Work instructions:
- a) In the SMSF article, transcribe the text between "Last week’s Federal" and "four to six.", inclusive.
- b) According to the SMSF article, from what date do the changes to how exempt current pension income is calculated apply for some SMSFs?

-------- Document section --------

Exploring the impacts of allowing six-member SMSFs

By Graeme Colley
Executive Manager, SMSF Technical and Private Wealth - SuperConcepts Sydney, Australia

Last week’s Federal Budget was mainly about reform for the larger superannuation funds, however, there were a number of issues impacting SMSFs. These confirmed earlier announcements were some of which are currently before the Parliament and have not yet passed as legislation. They included:

  • an increase in the age at which the bring forward rule for non-concessional contributions is to operate from age 67;
  • changes to the way in which exempt current pension income is calculated from 1 July 2022 for some SMSFs; and
  • an increase to the minimum number of members of an SMSF from four to six.

In this article we’ll discuss the increase in the minimum number of members in a SMSF fud. Though it may seem a simple increase, it can involve complex decisions no matter how many members are involved.

-------- Entries provided --------

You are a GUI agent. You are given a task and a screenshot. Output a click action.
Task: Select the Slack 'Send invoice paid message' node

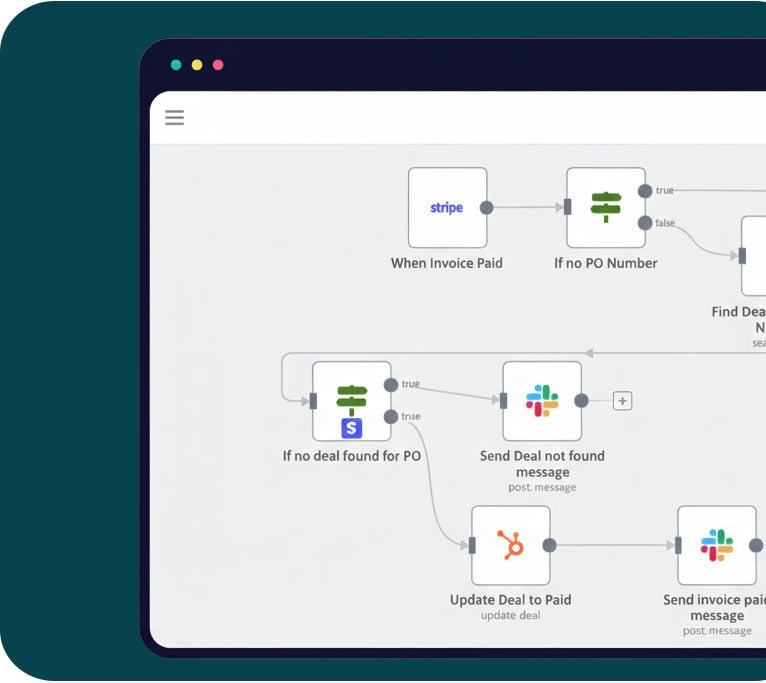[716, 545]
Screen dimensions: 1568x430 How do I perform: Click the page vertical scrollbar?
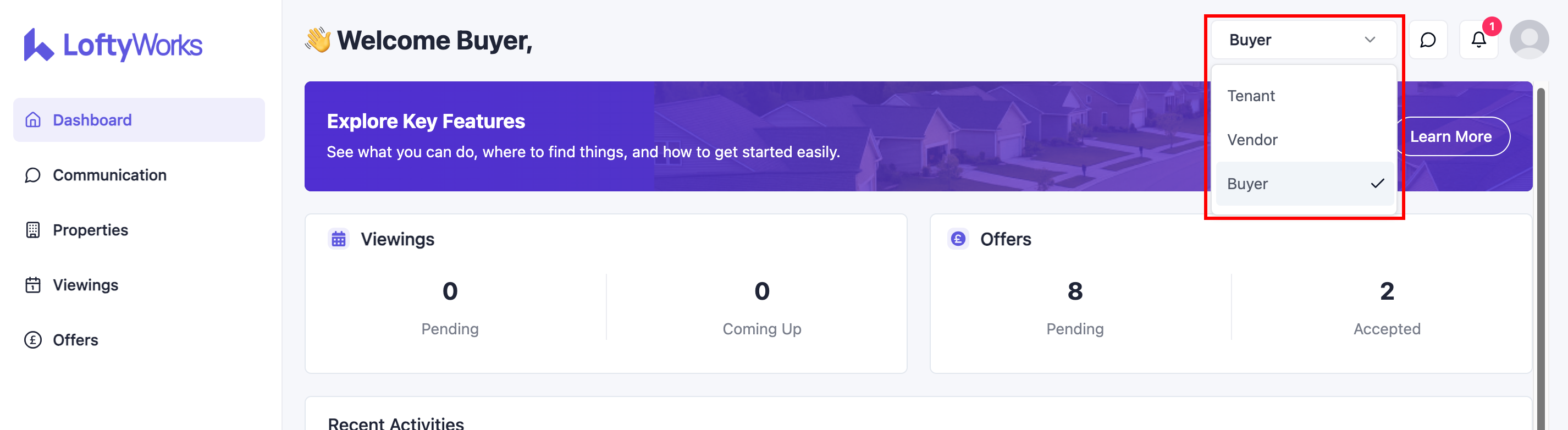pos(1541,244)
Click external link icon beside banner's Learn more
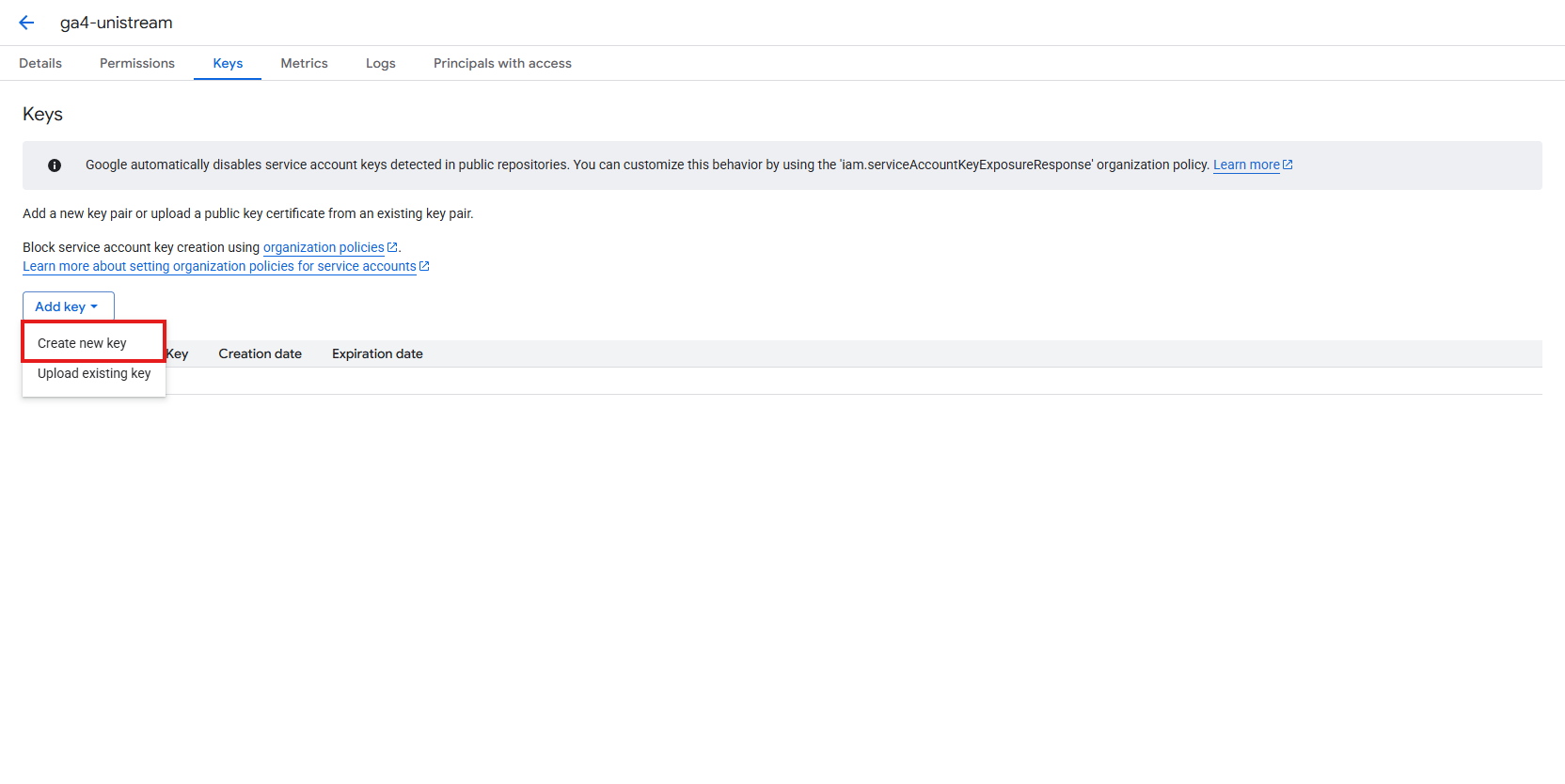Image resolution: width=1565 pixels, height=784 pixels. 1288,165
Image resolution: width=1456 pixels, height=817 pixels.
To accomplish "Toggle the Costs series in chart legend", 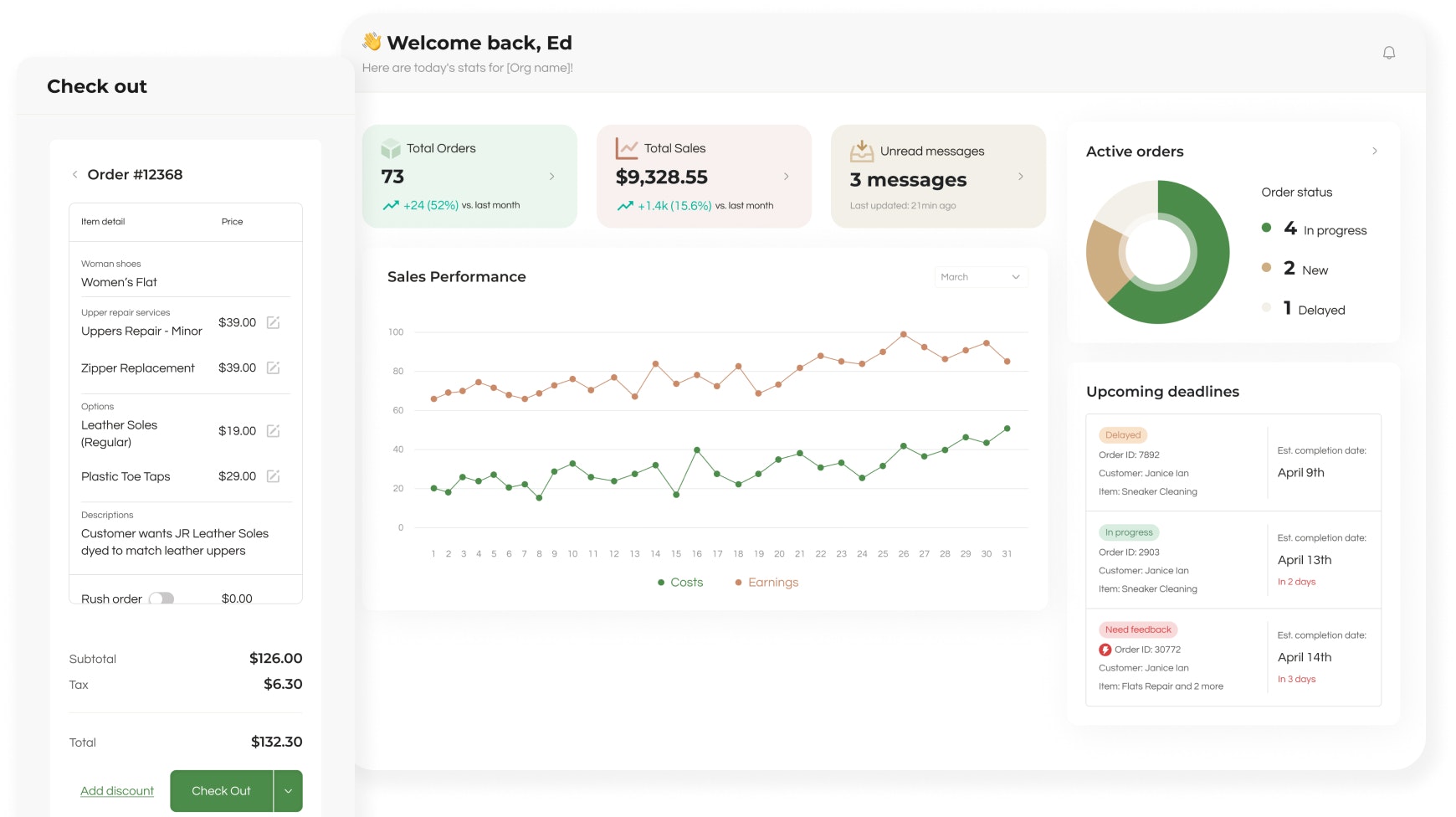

--------

Results for each task:
- a)
Last week’s Federal Budget was mainly about reform for the larger superannuation funds, however, there were a number of issues impacting SMSFs. These confirmed earlier announcements were some of which are currently before the Parliament and have not yet passed as legislation. They included:

  • an increase in the age at which the bring forward rule for non-concessional contributions is to operate from age 67;
  • changes to the way in which exempt current pension income is calculated from 1 July 2022 for some SMSFs; and
  • an increase to the minimum number of members of an SMSF from four to six.

- b) 1 July 2022